果蝇凋亡蛋白Strica的原核表达、多克隆抗体的制备及在放线菌酮诱导下的激活状态检测

【目的】细胞凋亡是真核生物中保守的细胞程序化死亡，由蛋白酶caspase介导。Strica是果蝇Drosophila中一个特殊的caspase，至今未有其商品化抗体且生化功能未知。本研究旨在通过克隆、原核表达纯化果蝇Strica蛋白并制备其多克隆抗体来初步研究其功能。【方法】根据果蝇Strica的基因序列构建原核表达载体并转化至大肠杆菌Escherichia coli BL21(DE3)感受态细胞，表达Strica蛋白；将表达纯化后的Strica蛋白免疫家兔制备多克隆抗体；通过间接ELISA和Western blot分别测定抗体效价和灵敏度；利用前期构建的过表达载体pAc5-V5-Strica进行转染果蝇S2细胞，设计合成siRNA进行RNAi验证该抗体的特异性；利用该抗体通过免疫荧光实验检测Strica在果蝇S2细胞中的亚细胞定位；利用该抗体通过Western blot实验探究放线菌酮(10 μg/mL)处理后果蝇S2细胞中Strica蛋白的激活状态。【结果】获得了果蝇Strica重组蛋白；ELISA检测Strica抗体的效价大于1∶25 600；Western blot鉴定该抗体在1∶10 000的稀释度下能与重组蛋白反应；该抗体可以检测到S2细胞中过表达以及内源性Strica蛋白；Strica蛋白在S2细胞质中呈现散点分布；放线菌酮介导Strica蛋白的切割激活。【结论】成功制备了兔抗果蝇Strica多克隆抗体。Strica响应凋亡刺激物放线菌酮激活，推测Strica参与果蝇的细胞凋亡过程。本研究为进一步深入研究Strica的功能奠定了实验基础。

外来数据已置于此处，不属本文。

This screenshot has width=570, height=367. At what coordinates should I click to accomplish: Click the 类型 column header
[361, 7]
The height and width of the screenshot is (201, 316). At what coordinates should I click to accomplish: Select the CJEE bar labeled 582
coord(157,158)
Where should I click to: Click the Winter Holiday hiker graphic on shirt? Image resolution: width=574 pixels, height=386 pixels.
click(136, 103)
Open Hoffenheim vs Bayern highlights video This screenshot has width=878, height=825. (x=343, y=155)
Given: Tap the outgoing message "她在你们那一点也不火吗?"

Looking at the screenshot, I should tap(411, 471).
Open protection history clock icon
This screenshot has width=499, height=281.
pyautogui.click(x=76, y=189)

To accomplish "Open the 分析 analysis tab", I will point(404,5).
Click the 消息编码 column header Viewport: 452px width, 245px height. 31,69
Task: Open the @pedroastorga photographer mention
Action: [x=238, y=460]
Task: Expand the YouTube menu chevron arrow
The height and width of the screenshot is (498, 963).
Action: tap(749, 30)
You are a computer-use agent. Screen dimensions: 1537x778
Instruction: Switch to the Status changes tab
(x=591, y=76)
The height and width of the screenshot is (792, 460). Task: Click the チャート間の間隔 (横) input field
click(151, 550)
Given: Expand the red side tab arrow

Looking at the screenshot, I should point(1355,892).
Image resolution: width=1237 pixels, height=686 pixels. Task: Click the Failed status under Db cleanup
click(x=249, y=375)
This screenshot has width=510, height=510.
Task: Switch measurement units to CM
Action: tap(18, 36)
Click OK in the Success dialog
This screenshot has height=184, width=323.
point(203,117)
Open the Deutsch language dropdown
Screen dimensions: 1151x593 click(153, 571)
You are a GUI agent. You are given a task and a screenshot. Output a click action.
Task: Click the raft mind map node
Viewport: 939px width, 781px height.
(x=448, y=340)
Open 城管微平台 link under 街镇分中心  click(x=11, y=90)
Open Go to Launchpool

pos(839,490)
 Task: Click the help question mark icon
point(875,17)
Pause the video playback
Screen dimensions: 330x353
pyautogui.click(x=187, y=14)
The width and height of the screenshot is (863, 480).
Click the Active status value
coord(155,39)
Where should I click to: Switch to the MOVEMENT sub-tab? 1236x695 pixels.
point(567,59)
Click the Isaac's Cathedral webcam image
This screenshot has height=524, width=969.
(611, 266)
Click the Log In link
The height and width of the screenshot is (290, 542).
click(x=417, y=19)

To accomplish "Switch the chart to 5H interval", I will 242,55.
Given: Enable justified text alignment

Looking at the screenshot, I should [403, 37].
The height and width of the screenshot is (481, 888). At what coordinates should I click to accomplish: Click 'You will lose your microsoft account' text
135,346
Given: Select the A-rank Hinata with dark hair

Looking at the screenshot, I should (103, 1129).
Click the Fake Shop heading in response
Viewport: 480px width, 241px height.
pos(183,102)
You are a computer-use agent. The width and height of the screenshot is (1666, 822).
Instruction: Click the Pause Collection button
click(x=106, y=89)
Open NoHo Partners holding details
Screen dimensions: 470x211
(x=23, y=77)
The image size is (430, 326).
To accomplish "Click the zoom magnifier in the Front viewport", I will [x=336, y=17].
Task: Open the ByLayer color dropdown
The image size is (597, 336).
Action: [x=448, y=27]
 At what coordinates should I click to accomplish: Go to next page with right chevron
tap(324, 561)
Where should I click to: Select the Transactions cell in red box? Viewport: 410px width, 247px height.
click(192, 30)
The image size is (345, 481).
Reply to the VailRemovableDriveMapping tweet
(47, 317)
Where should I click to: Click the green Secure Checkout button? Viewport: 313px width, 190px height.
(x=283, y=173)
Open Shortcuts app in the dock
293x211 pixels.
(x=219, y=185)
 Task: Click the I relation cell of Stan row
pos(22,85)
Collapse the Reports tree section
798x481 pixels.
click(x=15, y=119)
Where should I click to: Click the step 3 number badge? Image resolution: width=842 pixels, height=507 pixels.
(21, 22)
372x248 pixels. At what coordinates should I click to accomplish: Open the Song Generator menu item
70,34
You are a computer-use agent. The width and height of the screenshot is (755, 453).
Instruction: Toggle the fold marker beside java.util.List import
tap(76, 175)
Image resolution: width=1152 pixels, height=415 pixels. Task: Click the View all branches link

Prokaryotic expression,preparation of polyclonal antibody and detection of actinomycin-induced activation state of apoptotic protein Strica ofDrosophila

【Aim】 Apoptosis is a type of conserved programmed cell death in eukaryotes, and it is mediated by caspase protease. Strica is a special caspase in Drosophila. Its commercial antibody is not available and its biochemical function is unknown so far. The objective of this study is to clone, prokaryotically express and purify Drosophila Strica protein, and prepare its polyclonal antibody so as to preliminarily study its function. 【Methods】 Based on the gene sequence of Drosophila strica, a prokaryotic expression vector was constructed and transformed into Escherichia coli BL21 (DE3) competent cells to express Strica protein. Rabbits were immunized with the purified Strica protein to prepare polyclonal antibody. Antibody titer and sensitivity were determined by indirect ELISA and Western blot, respectively. pAc5-V5-Strica overexpression plasmid previously constructed was transfected Drosophila S2 cells, and siRNA was designed and synthesized to verify the specificity of the antibody through RNAi. Subcellular localization of Strica in Drosophila S2 cells was examined by immunofluorescence assay using the antibody, and the activation state of Strica protein in Drosophila S2 cells after actinomycin (10 μg/mL) treatment was explored by Western blot. 【Results】 The recombinant Drosophila Strica was obtained. The titer of Strica antibody detected by ELISA was more than 1∶25 600. Western blot showed that the antibody at a dilution of 1∶10 000 could react with the recombinant Strica. The antibody can detect the overexpressed and endogenous Strica protein in S2 cells. Strica protein is distributed scatteringly in the cytoplasm of S2 cells, and actinomycin induced the cleavage activation of Strica. 【Conclusion】 Rabbit polyclonal antibody against Drosophila Strica was successfully prepared. Strica can be activated in response to apoptosis stimulus actinomycin, suggesting that Strica is involved in the process of cell apoptosis of Drosophila. This study provides an experimental basis for further study of the function of Strica.